Election moves continue
Mr Johnson has written in the Mail on Sunday and Sunday Express that on Monday he will offer Labour leader Jeremy Corbyn “one last chance” to agree to an early election.
Opposition parties have agreed not to back his demand for a general election before the EU summit in mid-October, and say they will vote against the government’s proposal at a vote on Monday.
If Mr Corbyn refuses, Mr Johnson said “this government will simply carry on”.
In other developments:
- The government is planning – in a breach of convention – to stand a candidate against the Speaker of the Commons, John Bercow, at the next election for allowing rebel MPs to take control of the Parliamentary timetable.
- French Foreign Minister Jean-Yves Le Drian said France would not be able to support another Brexit delay “in the current circumstances”
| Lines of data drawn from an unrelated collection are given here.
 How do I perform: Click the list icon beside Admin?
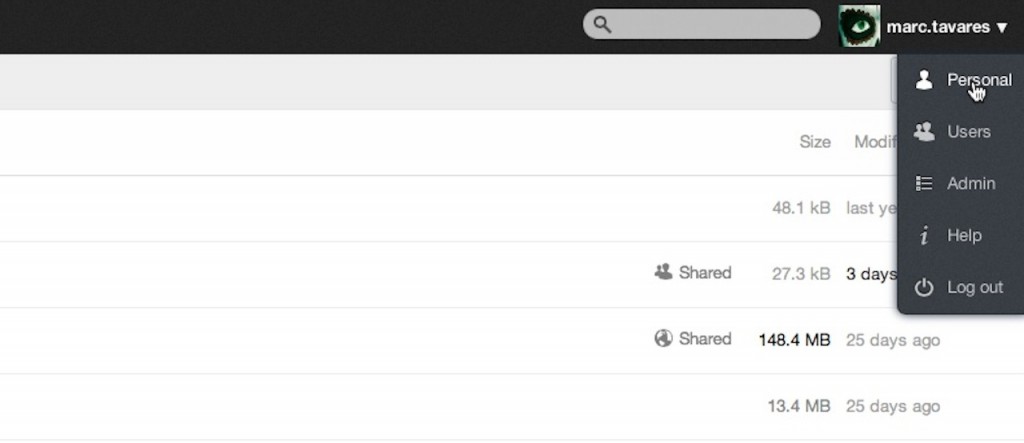(924, 183)
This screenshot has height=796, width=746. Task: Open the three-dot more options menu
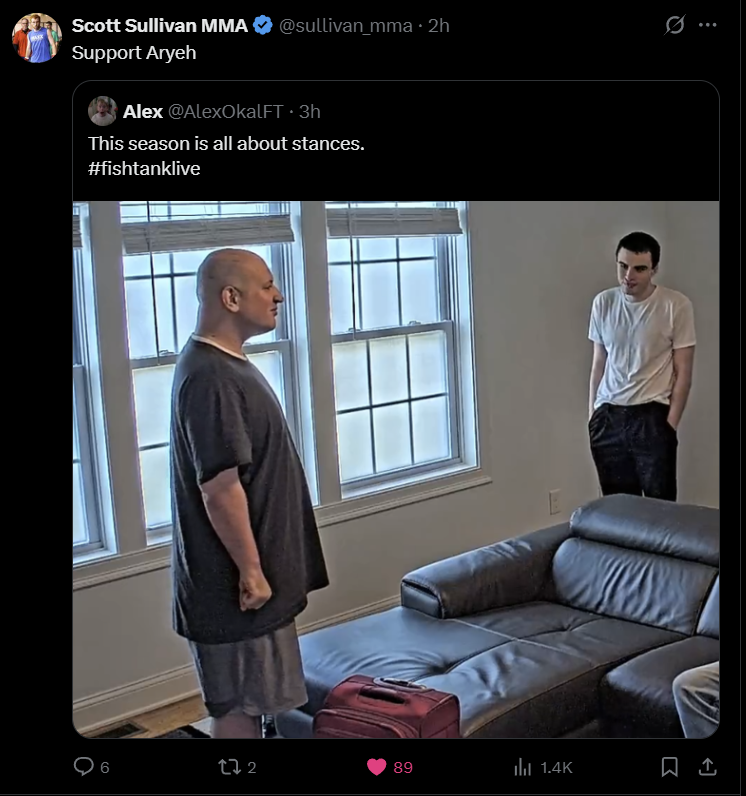[707, 25]
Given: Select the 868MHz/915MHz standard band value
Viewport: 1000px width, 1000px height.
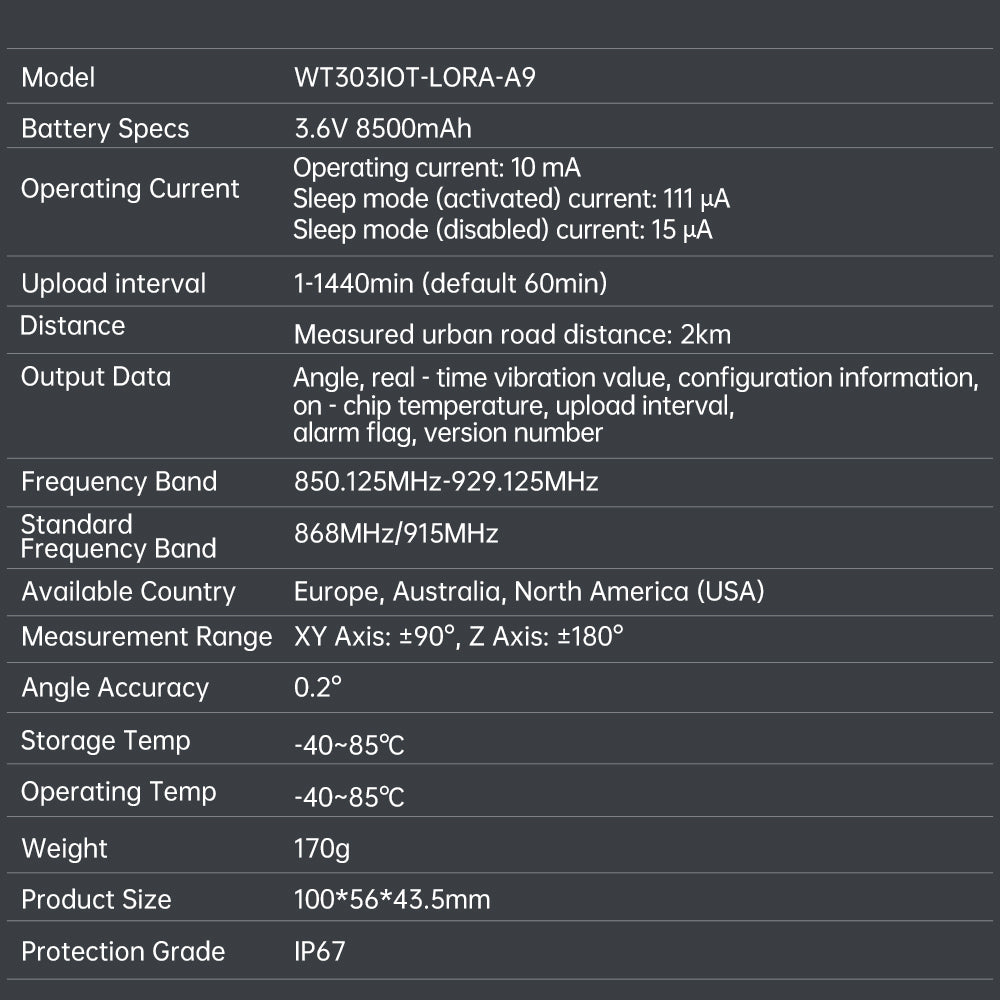Looking at the screenshot, I should tap(396, 533).
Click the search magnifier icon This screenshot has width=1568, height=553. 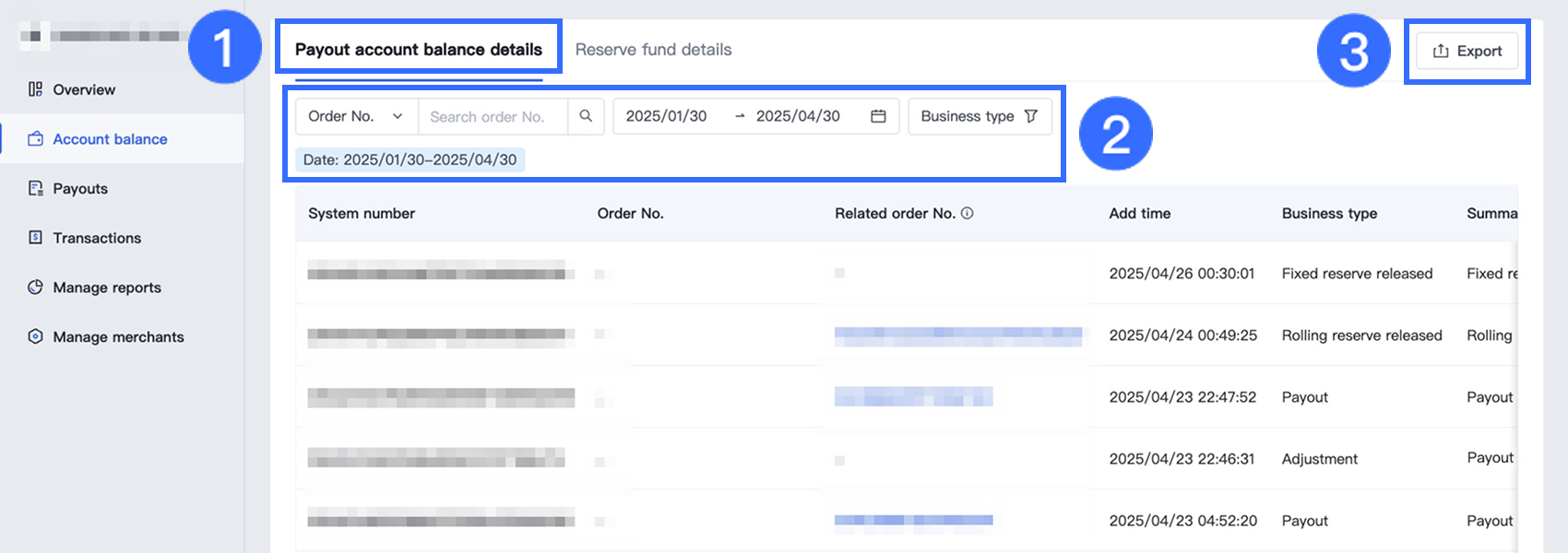586,116
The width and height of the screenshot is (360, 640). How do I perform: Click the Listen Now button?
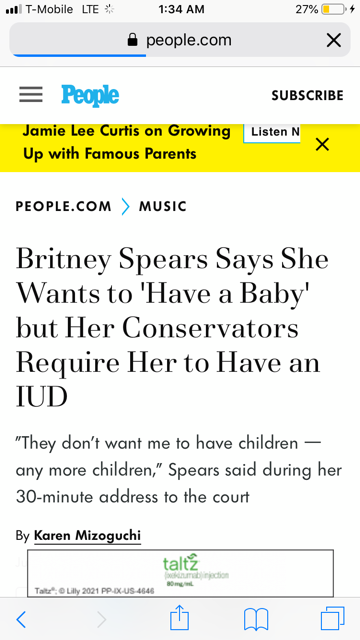(x=272, y=133)
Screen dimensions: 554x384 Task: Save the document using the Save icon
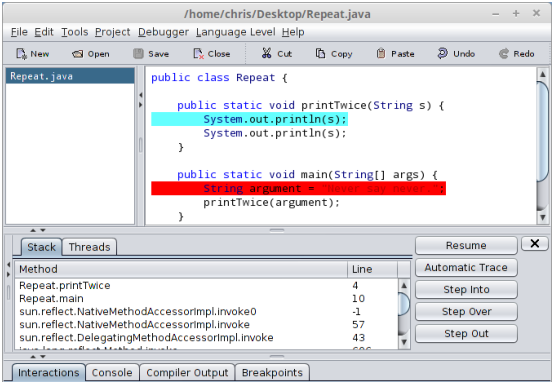(138, 54)
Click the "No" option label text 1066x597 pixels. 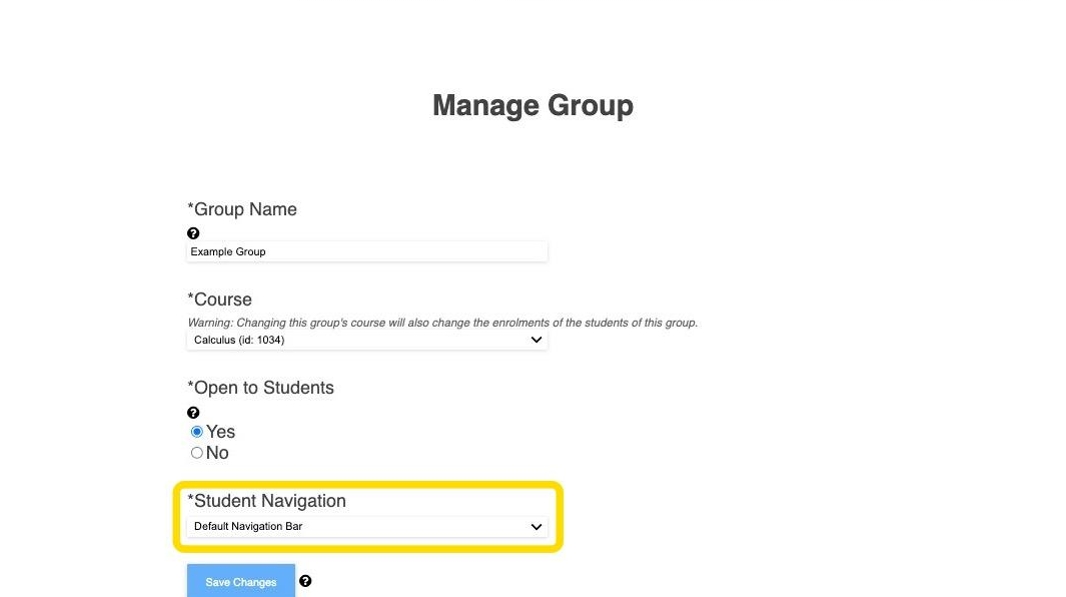click(218, 453)
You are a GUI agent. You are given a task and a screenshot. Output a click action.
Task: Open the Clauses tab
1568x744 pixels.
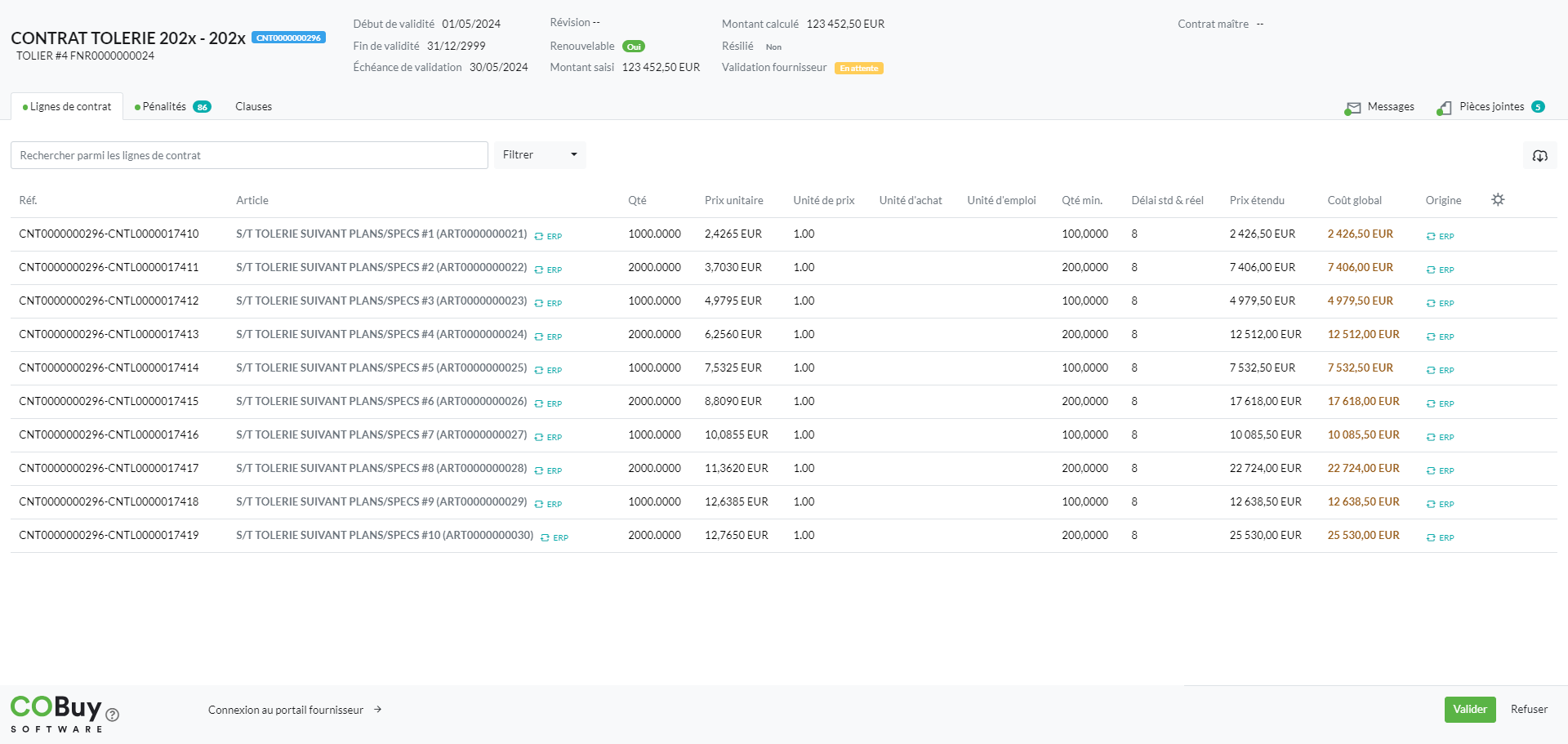click(253, 107)
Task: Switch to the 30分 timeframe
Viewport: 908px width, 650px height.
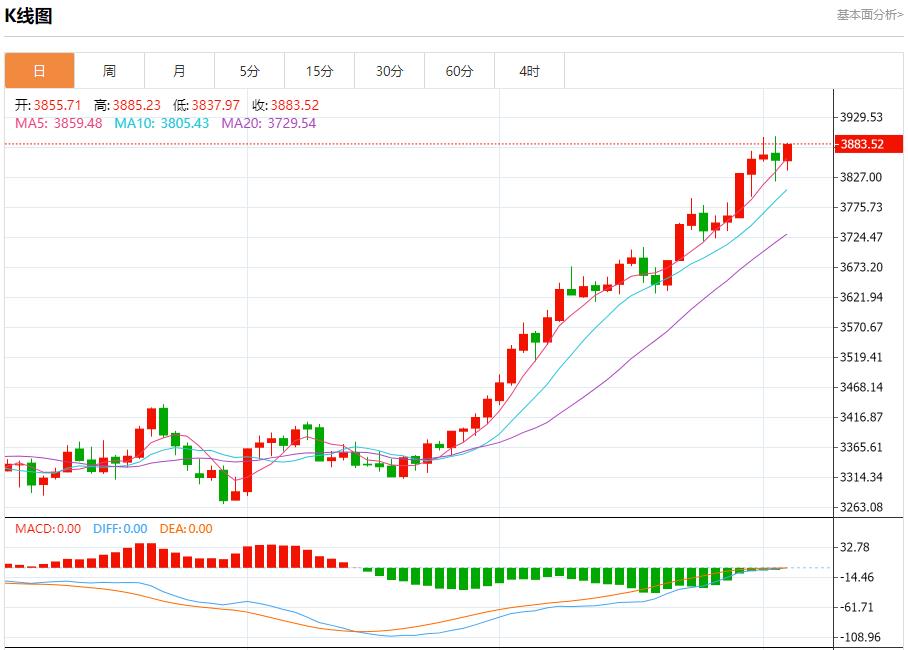Action: [390, 71]
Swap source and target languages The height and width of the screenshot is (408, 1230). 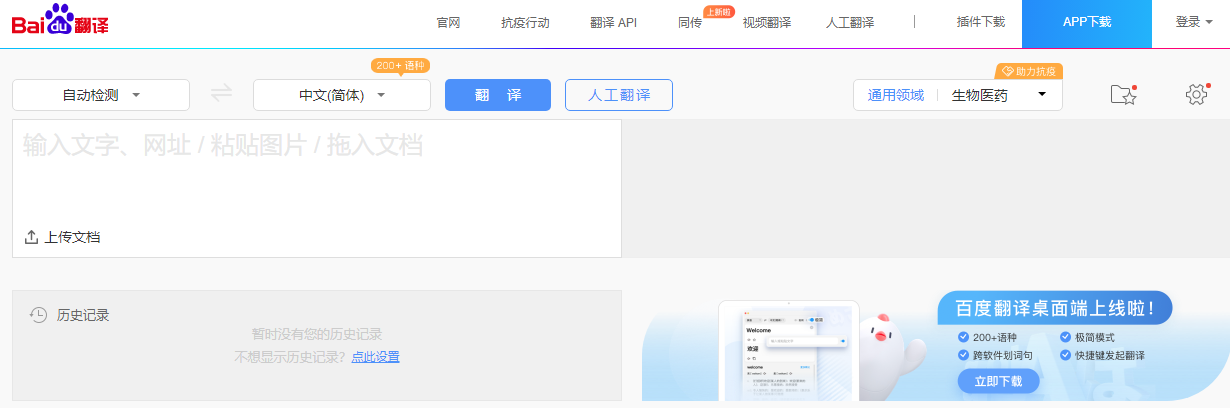click(x=221, y=94)
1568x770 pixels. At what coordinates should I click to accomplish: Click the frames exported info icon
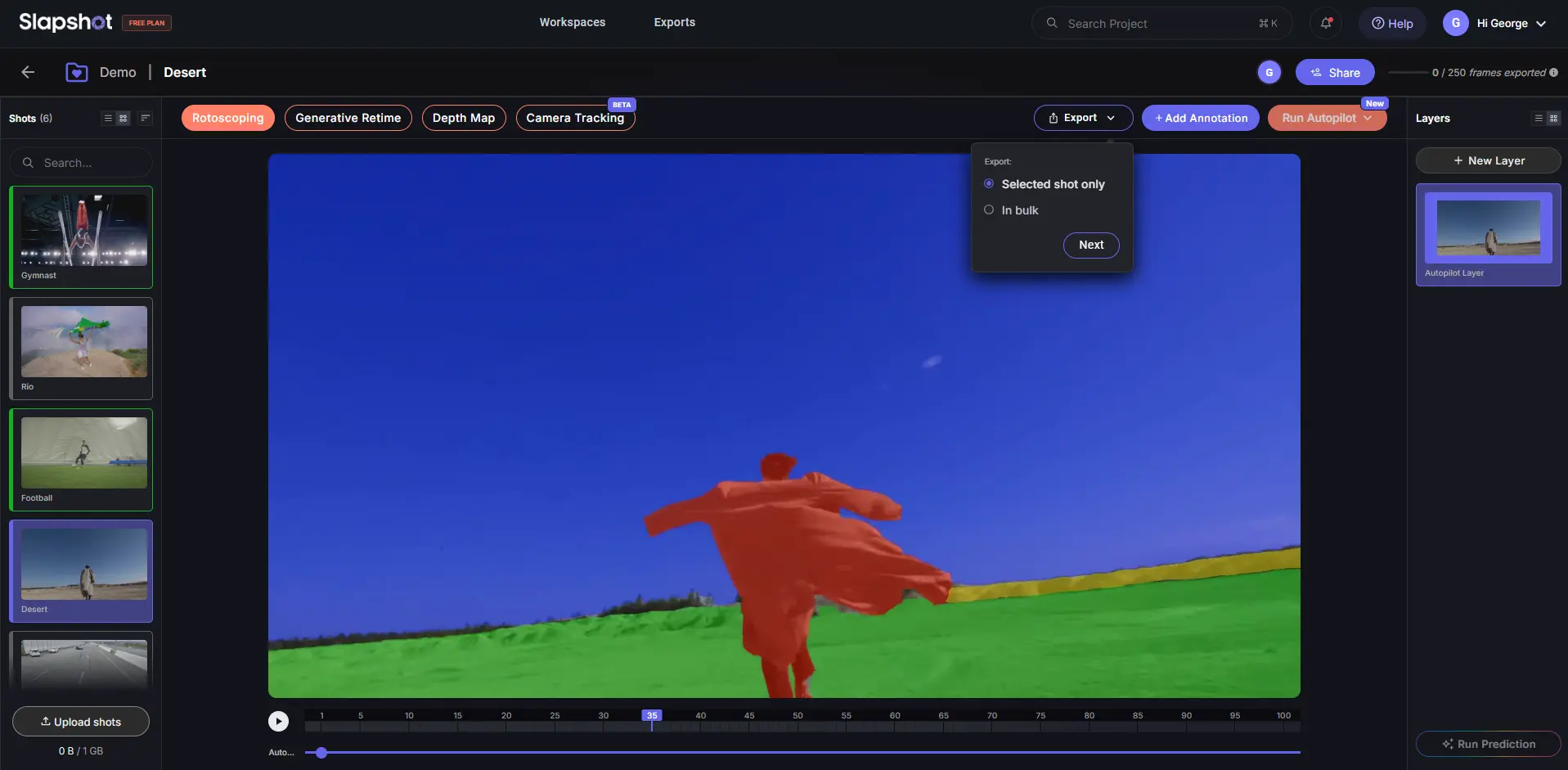point(1553,72)
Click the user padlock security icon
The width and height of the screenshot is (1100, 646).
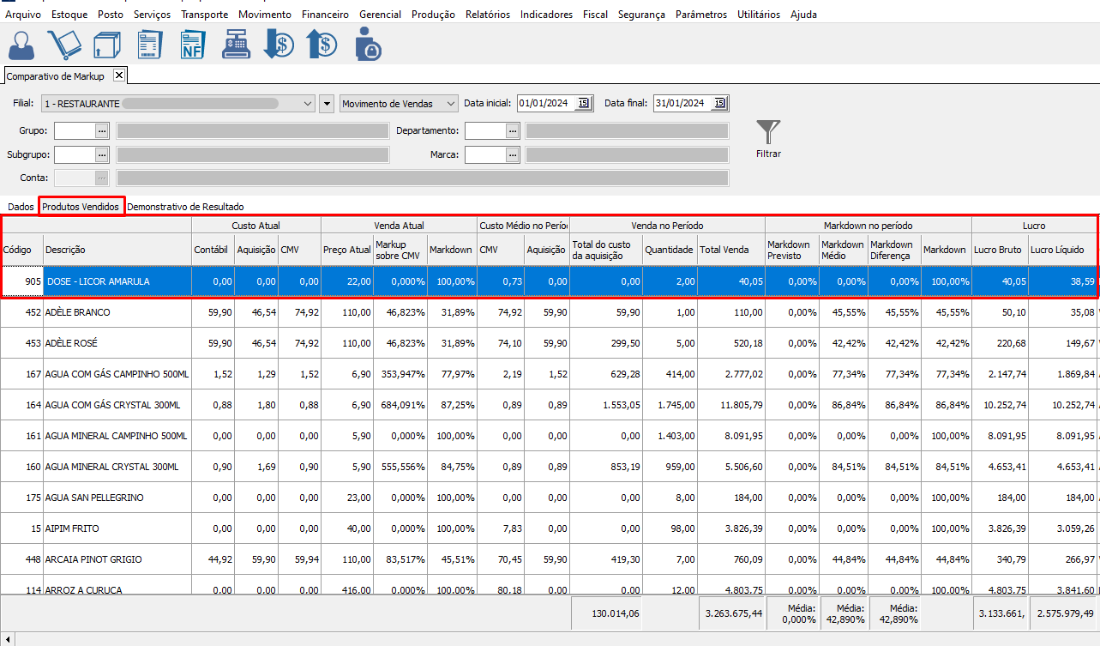coord(367,45)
- Asked to rule out a possible pact with The Brexit Party at a future election, Mr Javid said the Tories “don’t need an electoral alliance with anyone”
Who is Amber Rudd?
- The 56-year old has been MP for Hastings and Rye in East Sussex since 2010
- Her majority in the 2017 election was just 346 votes
- In the 2016 referendum, she was a Remain supporter – her brother helped fund the campaign
- Ms Rudd was appointed home secretary in July 2016
- She resigned as home secretary in 2018 over the Windrush scandal, saying she “inadvertently misled” MPs
- But an inquiry concluded she was let down by her officials and she returned to the cabinet as work and pensions secretary months later
- Ms Rudd was married for five years to the late journalist and writer AA Gill
- An Edinburgh University graduate, she previously worked in banking and recruitment
- She was credited as a consultant on the 1994 hit film Four Weddings and a Funeral
- In the 2016 Tory leadership debates, she described Boris Johnson as the “life and soul of the party but not the man you want driving you home at the end of the evening”.